Yes.
A DHCP server may hand out IPv4 addresses from its DHCP range or -for specific identifiable clients- from its DHCP lease reservations .
Technically, nothing prevents a DHCP server to run on a system that acquires its IPv4 address via DHCP.
Your router would be a prime example for that: It acquires its public IPv4 from one of your ISP's DHCP servers while acting as a DHCP server for your private network at the same time (however, note that this is a slightly different use case, as multiple network interfaces and networks are involved).
It would depend whether that would work in a given configuration (click for details)
A machine will broadcast for a DHCP server to acquire an IPv4 address, and a DHCP server has to provide its own source IP address.
If Pi-hole is the only DHCP server on the link, it may not been up yet during that initial broadcast. Without a reply, the machine would assign itself a link-local IPv4 address (range 169.254.0.0/16
).
It would then depend on both the DHCP server as well as the DHCP client software whether a broadcast would be repeated at a later time and whether that would work when only a link-local IPv4 address is available.
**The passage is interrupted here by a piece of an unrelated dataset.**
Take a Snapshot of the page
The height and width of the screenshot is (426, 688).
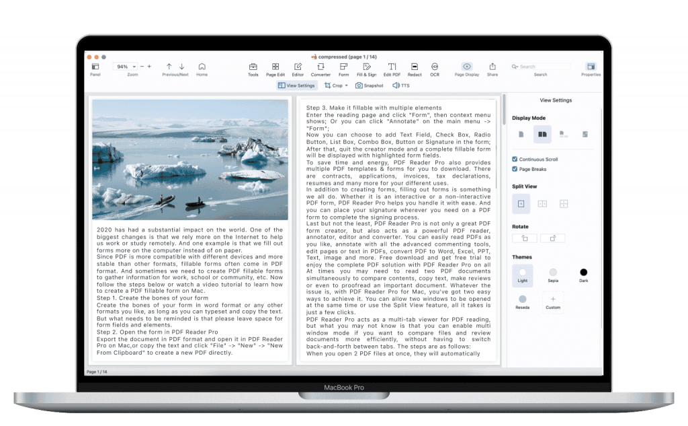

If another DHCP server would be active on the same link, the DHCP client on Pi-hole's host could acquire its IPv4 by a DHCP lease through that other DHCP server.
This may be an option, e.g. if you cannot switch off your DHCP server on your router: Limit your router's DHCP range to just accomodate your Pi-hole host machine's IP(s), and configure your router's DHCP for fixed IP addresses / DHCP lease reservations for Pi-hole.
If you do not limit your router's DHCP range and don't configure DHCP lease reservations, your Pi-hole host machine may pick up different random IP addresses during reboot.
By setting a static IP address on-device, you would avoid all of the above potential issues.
The one disadvantage of setting a static IP on-device would only occur if you'd change your router:
If your new router configures a different subnet (e.g. 192.168.1.0/24
vs. 192.168.178.0/24
), you wouldn't be able to access your Pi-hole host anymore.
For headless Pi-hole systems, this would also mean you may not be able to reconfigure it for the new network once the new router is active. You'd either had to do so before installing the new router, or you'd have to configure your new router for the existing subnet. Note that not all routers may allow you to do so.
That said, setting a static IP on-device would be the preferred approach.